*WORK INSTRUCTIONS*
Leave the pictures out and print, word for word, the lines below from the one with "[Open menu] (1690, 25)" through the final line.

▬▬▬

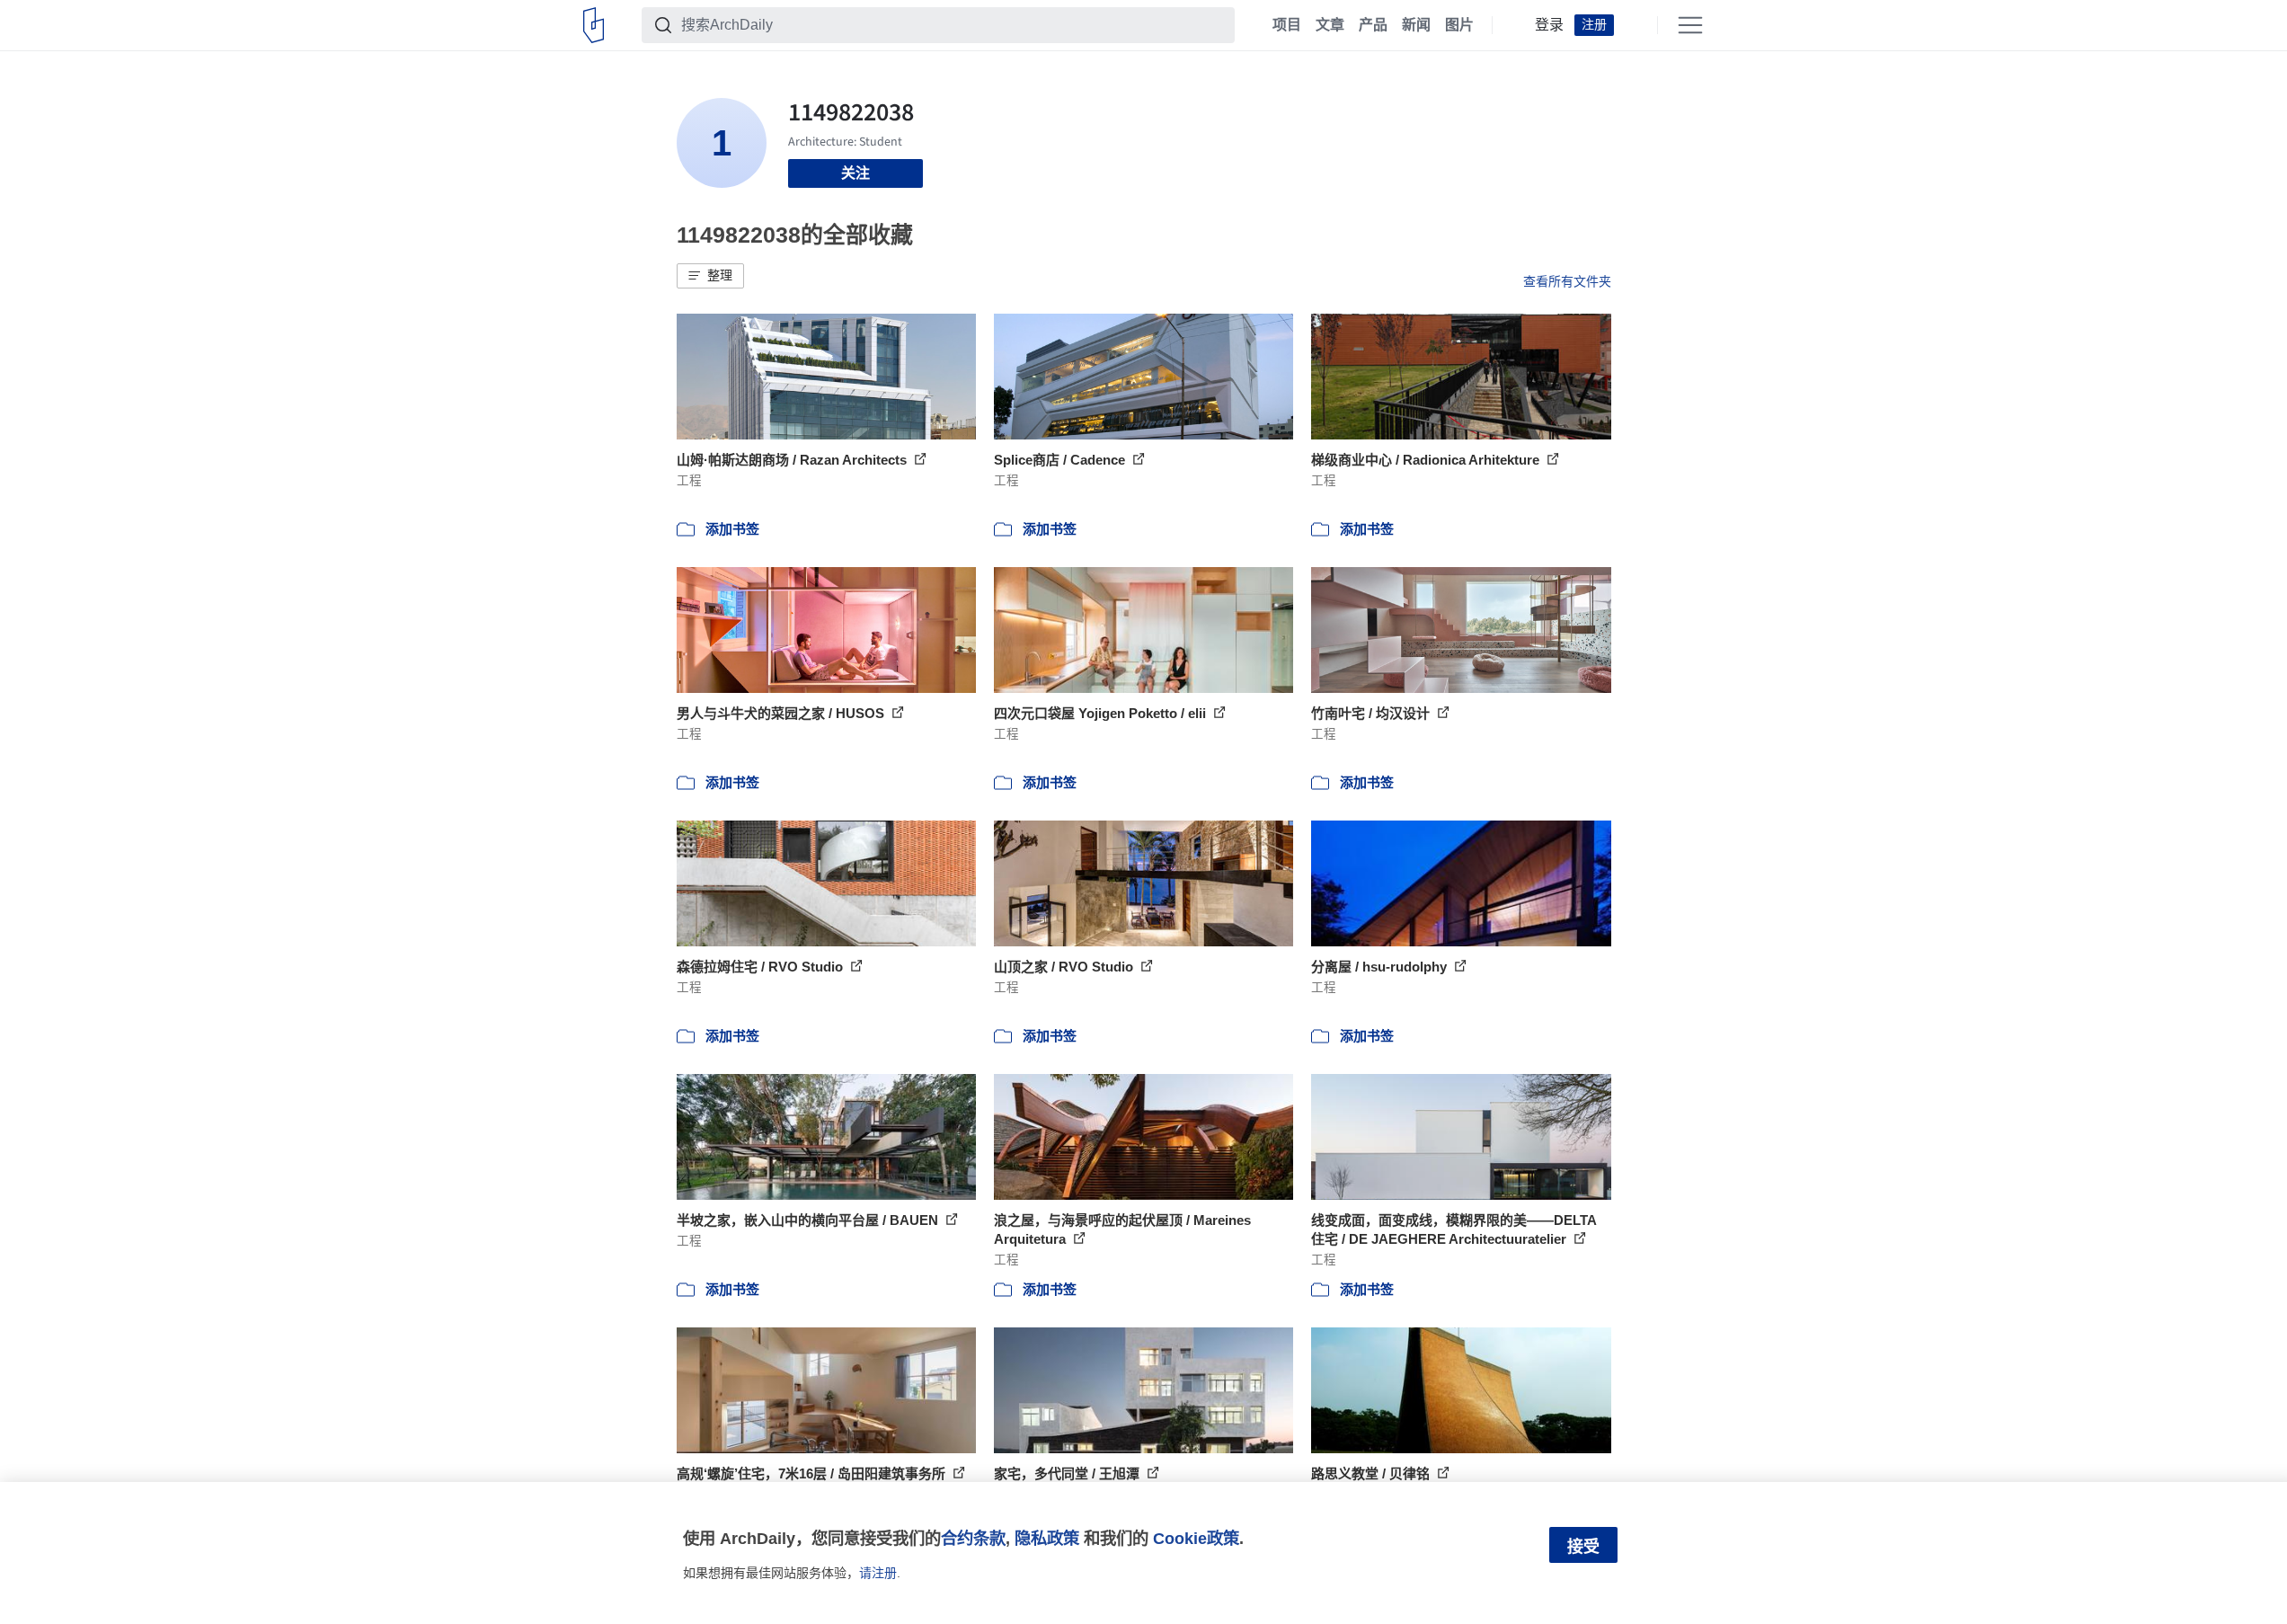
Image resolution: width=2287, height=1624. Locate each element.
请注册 (878, 1573)
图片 (1459, 25)
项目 (1286, 25)
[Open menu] (1690, 25)
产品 (1373, 25)
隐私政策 (1047, 1538)
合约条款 (973, 1538)
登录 (1549, 25)
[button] (710, 275)
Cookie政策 (1196, 1538)
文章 (1330, 25)
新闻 (1416, 25)
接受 (1583, 1547)
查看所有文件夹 (1567, 281)
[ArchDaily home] (593, 25)
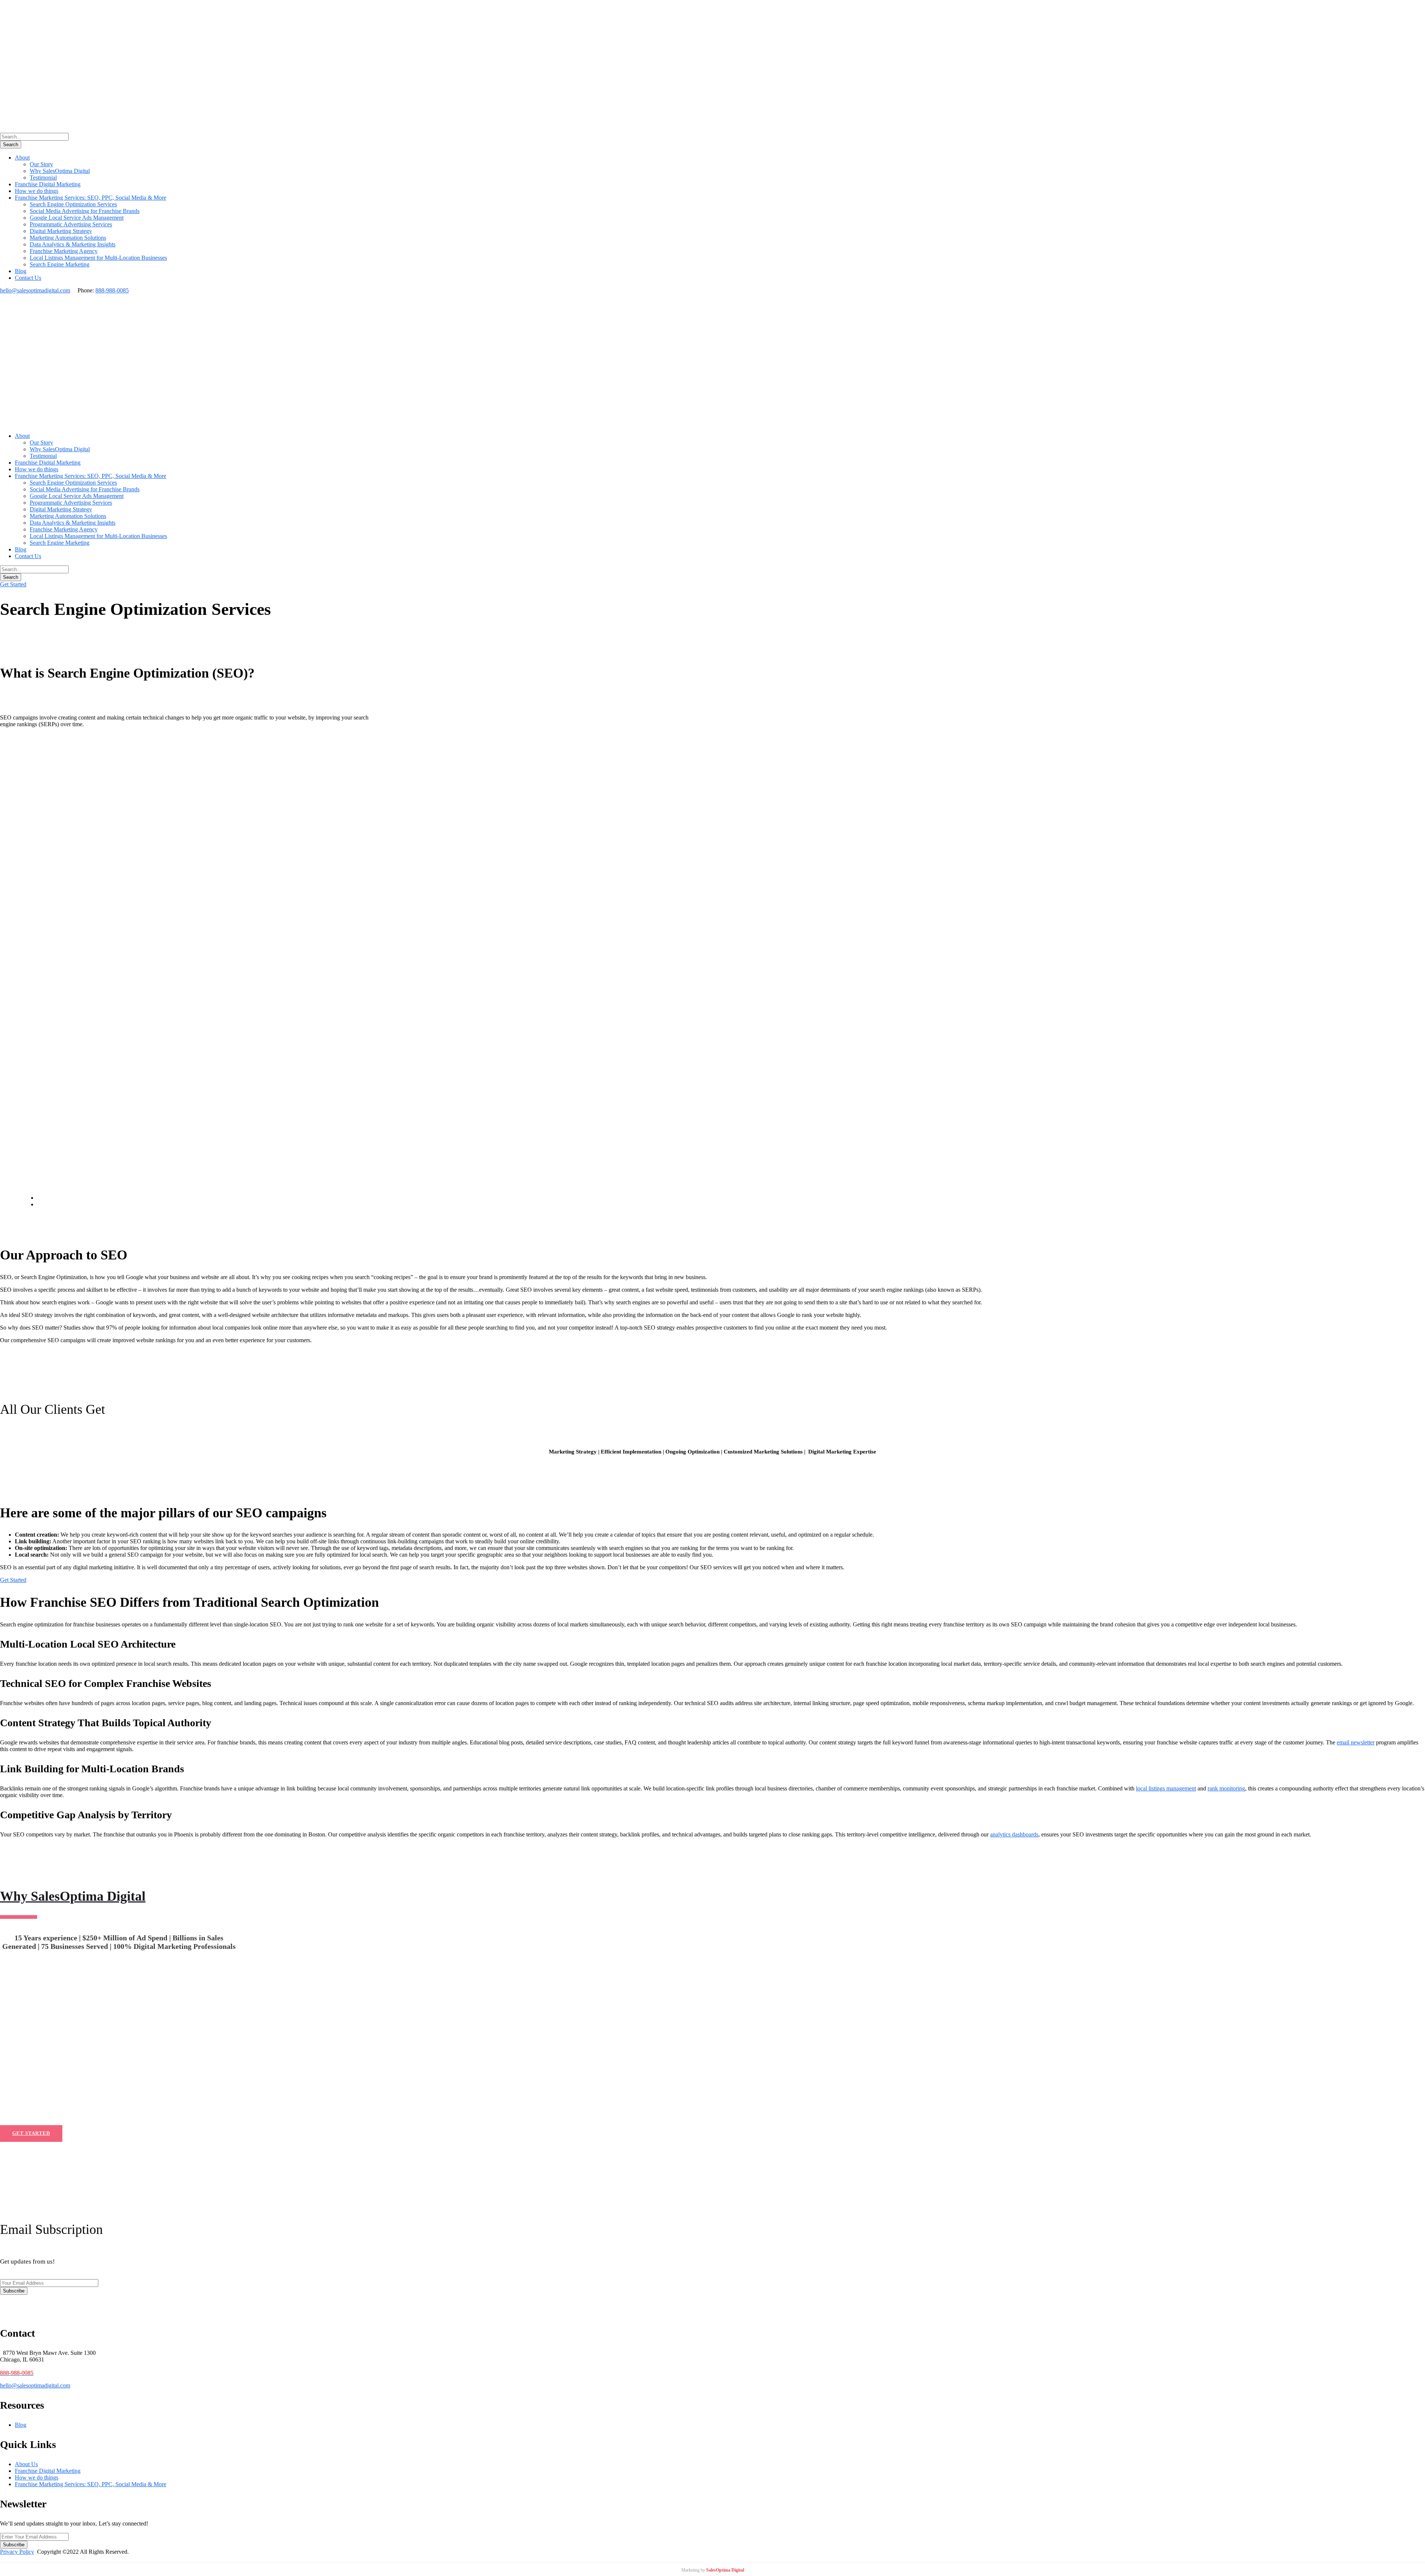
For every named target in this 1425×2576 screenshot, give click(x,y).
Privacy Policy (17, 2552)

▬▬▬

*OUTPUT BELOW*
[Open menu] (1690, 25)
产品 (1373, 25)
隐私政策 (1047, 1538)
合约条款 (973, 1538)
登录 (1549, 25)
[button] (710, 275)
Cookie政策 (1196, 1538)
文章 (1330, 25)
新闻 (1416, 25)
接受 (1583, 1547)
查看所有文件夹 (1567, 281)
[ArchDaily home] (593, 25)
For every named target in this 1425×2576 screenshot, give click(x,y).
Privacy Policy (17, 2552)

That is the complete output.